_Raw records_:
* * * * * * *
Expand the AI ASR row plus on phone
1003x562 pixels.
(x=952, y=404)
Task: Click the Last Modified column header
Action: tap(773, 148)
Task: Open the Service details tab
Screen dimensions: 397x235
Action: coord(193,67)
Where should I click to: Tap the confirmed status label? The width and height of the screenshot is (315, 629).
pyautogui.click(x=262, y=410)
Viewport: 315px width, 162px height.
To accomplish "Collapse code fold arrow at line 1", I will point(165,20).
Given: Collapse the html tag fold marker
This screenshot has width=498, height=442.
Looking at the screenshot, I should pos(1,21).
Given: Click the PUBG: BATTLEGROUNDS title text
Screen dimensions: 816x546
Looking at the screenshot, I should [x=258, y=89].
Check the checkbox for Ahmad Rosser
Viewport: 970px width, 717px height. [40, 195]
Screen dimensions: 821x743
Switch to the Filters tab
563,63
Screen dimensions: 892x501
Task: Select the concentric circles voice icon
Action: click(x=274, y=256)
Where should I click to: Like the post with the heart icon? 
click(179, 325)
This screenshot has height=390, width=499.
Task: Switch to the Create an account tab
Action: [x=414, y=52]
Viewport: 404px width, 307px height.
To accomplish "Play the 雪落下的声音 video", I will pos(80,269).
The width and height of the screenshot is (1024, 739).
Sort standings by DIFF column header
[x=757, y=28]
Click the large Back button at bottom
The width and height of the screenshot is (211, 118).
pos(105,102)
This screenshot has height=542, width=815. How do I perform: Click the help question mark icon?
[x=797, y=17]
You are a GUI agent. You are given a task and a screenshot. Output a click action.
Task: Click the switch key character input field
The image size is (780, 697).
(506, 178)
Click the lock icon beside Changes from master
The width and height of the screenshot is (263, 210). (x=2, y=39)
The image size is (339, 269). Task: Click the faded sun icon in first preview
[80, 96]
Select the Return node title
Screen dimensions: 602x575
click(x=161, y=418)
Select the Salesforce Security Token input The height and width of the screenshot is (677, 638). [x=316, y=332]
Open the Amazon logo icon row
* * * * * * *
_What you will do_:
Repeat the listing above word for word, from the line with "Given: Collapse the html tag fold marker" up to and including the line with "Viewport: 970px width, 717px".

_Task result_:
Given: Collapse the html tag fold marker
This screenshot has width=498, height=442.
Looking at the screenshot, I should pos(1,21).
Given: Click the PUBG: BATTLEGROUNDS title text
Screen dimensions: 816x546
Looking at the screenshot, I should [x=258, y=89].
Check the checkbox for Ahmad Rosser
Viewport: 970px width, 717px height. [40, 195]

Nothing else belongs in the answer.